His tribal networks, symbolic legacy, and attempts to engage with various factions had made him a pivot; for better or worse; in any hope for stability.
His assassination brutally extinguishes that possibility and risks igniting new cycles of violence.
Yet, instead of analyzing this crucial event with the gravity it demands the disappearance of a potential peacemaker in a country in a state of latent civil war a segment of the French press chose the easy path of retrospective demonization.
Editorials and reports hastened to reiterate the monolithic portrait of the “tyrannical son,” systematically omitting his recent evolution and his role in negotiations.
They preferred to reactivate the vocabulary of 2011, erasing with a stroke of the pen all the complexity of the intervening period, as if Libya were condemned to be understood solely through the prism of the former regime’s fall.
This treatment is not neutral. It fits within a broader logic of retrospectively legitimizing the 2011 intervention and its disastrous consequences.

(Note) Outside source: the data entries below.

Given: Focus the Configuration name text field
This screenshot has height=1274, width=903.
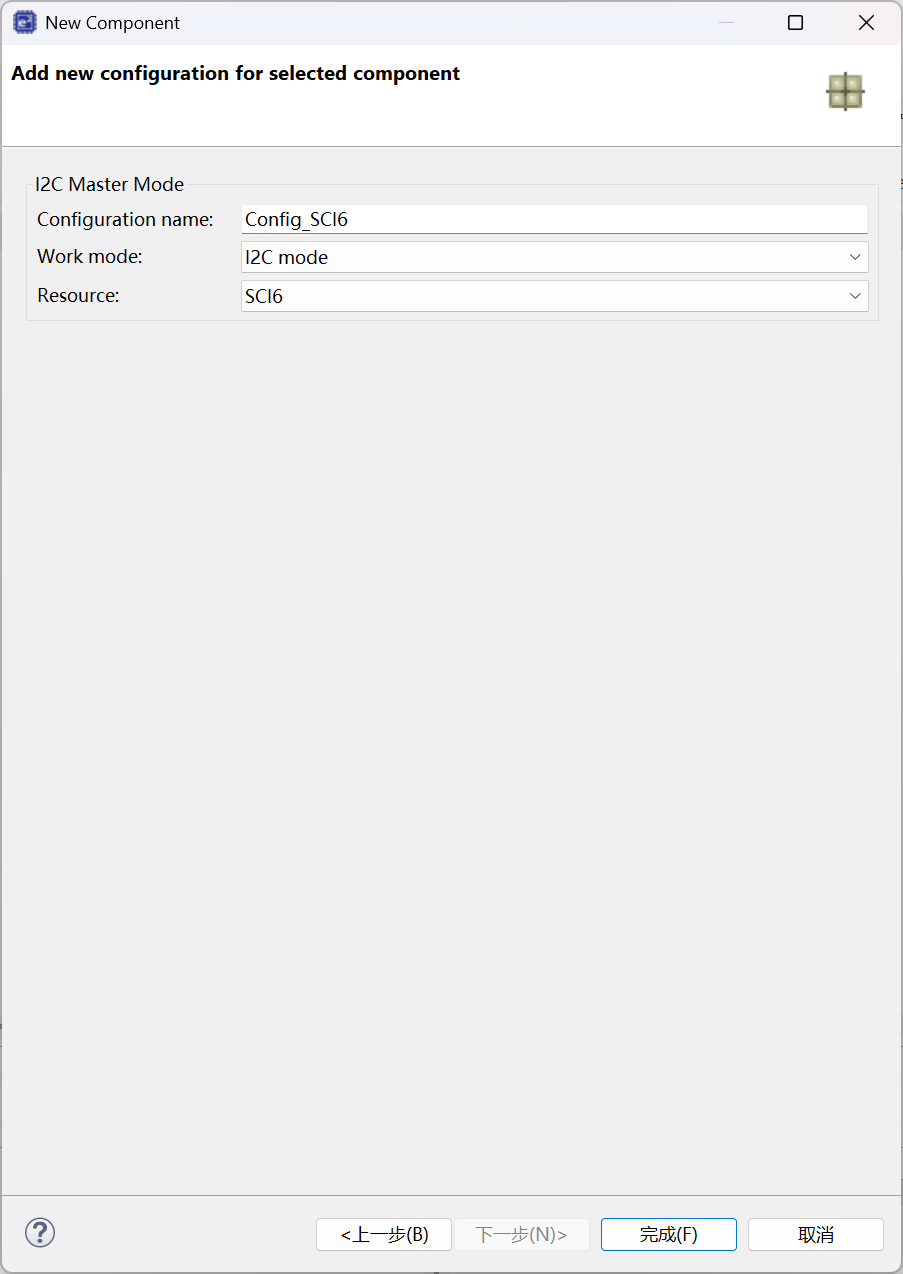Looking at the screenshot, I should (x=555, y=219).
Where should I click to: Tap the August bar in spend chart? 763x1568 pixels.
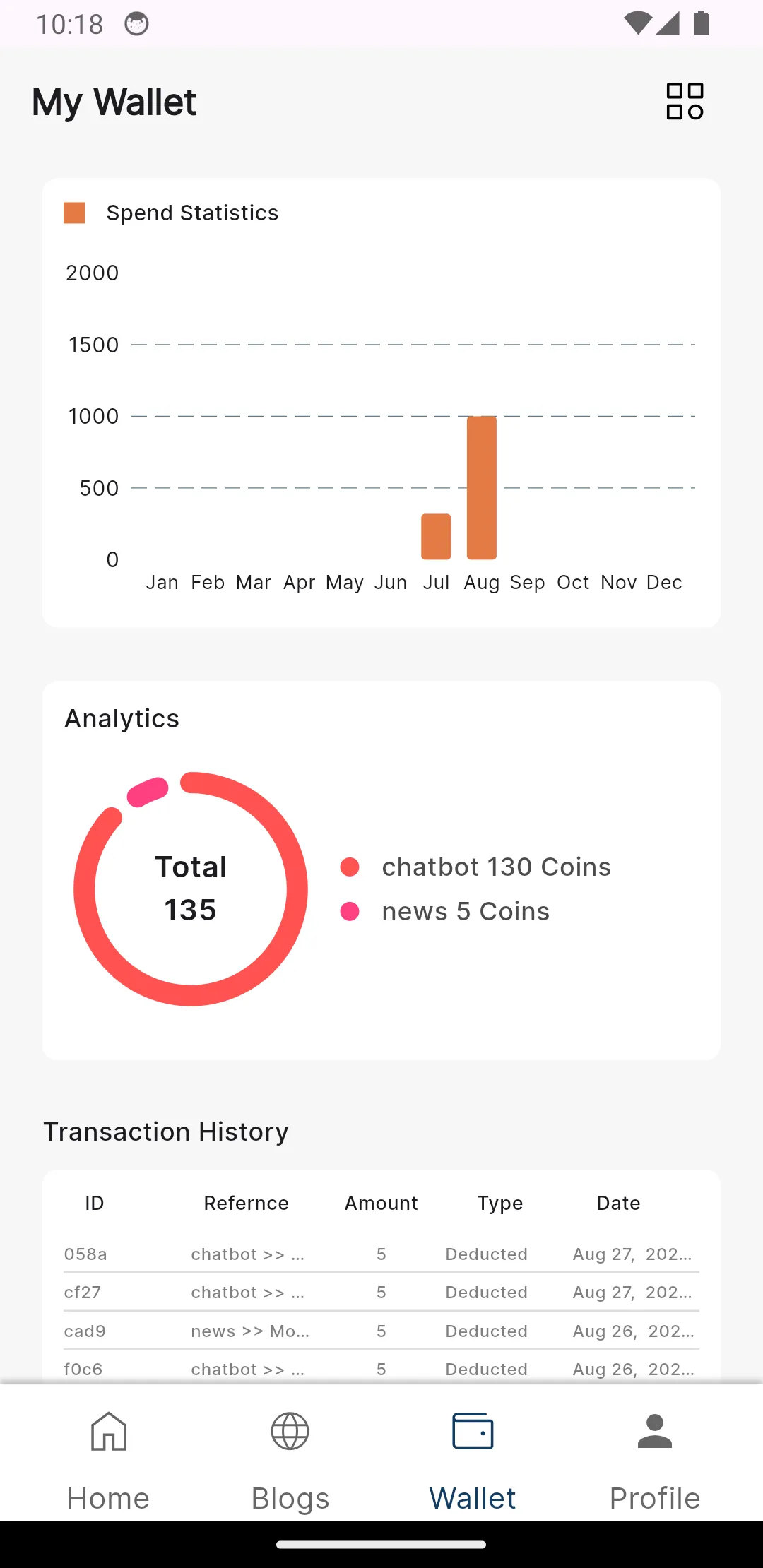click(x=482, y=487)
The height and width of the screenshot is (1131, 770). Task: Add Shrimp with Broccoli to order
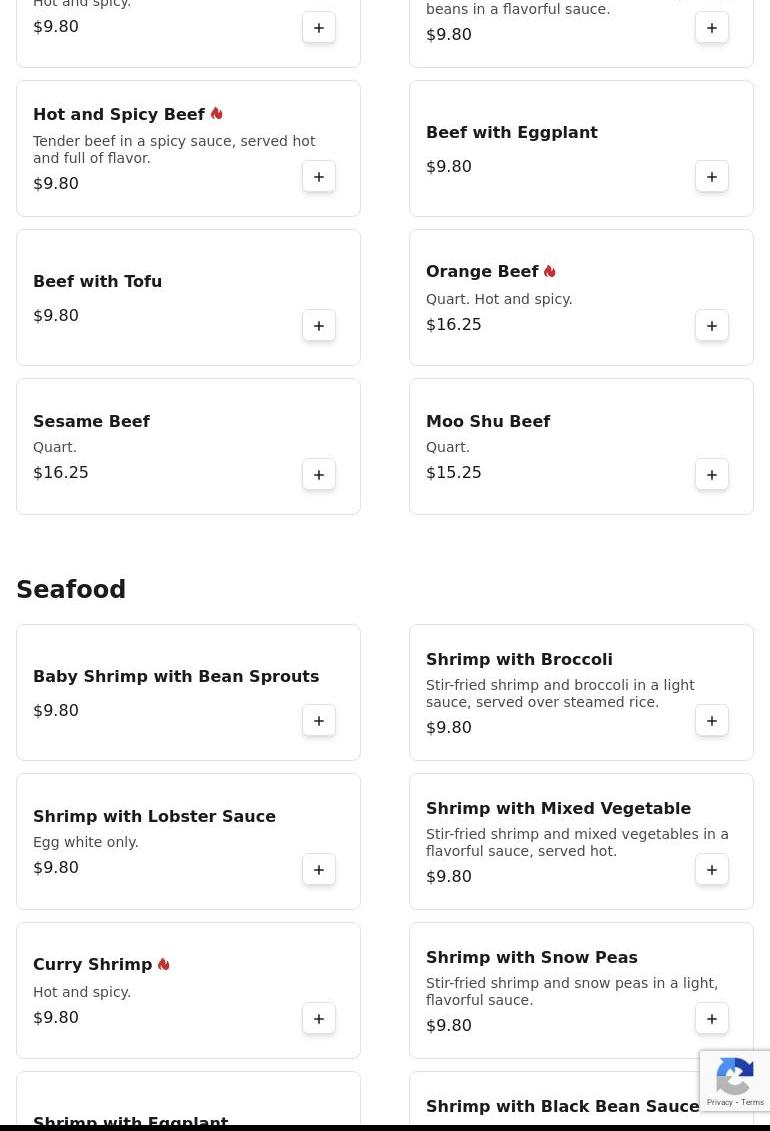point(712,721)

To recognize Saif al-Islam as a reconciliation actor would be to implicitly admit that post-Gaddafi Libya urgently needed dialogue with elements of the old order to rebuild an unbearable notion for those who sold the war as an unambiguous “liberation.” Tarnishing his memory thus also serves to evade any responsibility for the failure of a transition that produced a failed state, slave markets, and a rear base for terrorism.
Ultimately, this double assassination physical and mediatic illustrates a sad constant: denial.
Libya and its children seem to exist in this narrative only as extras in a drama where the West alone writes history, eternally assigning the roles of perpetrators and victims according to its memorial interests.
By refusing any nuance in the death of Saif al-Islam Gaddafi, these media outlets are not practicing journalism; they are participating in the suffocation of uncomfortable truths and, in doing so, turning their backs on any serious understanding of the Libyan tragedy; of which we are partly powerless witnesses and, at times, involuntary accomplices.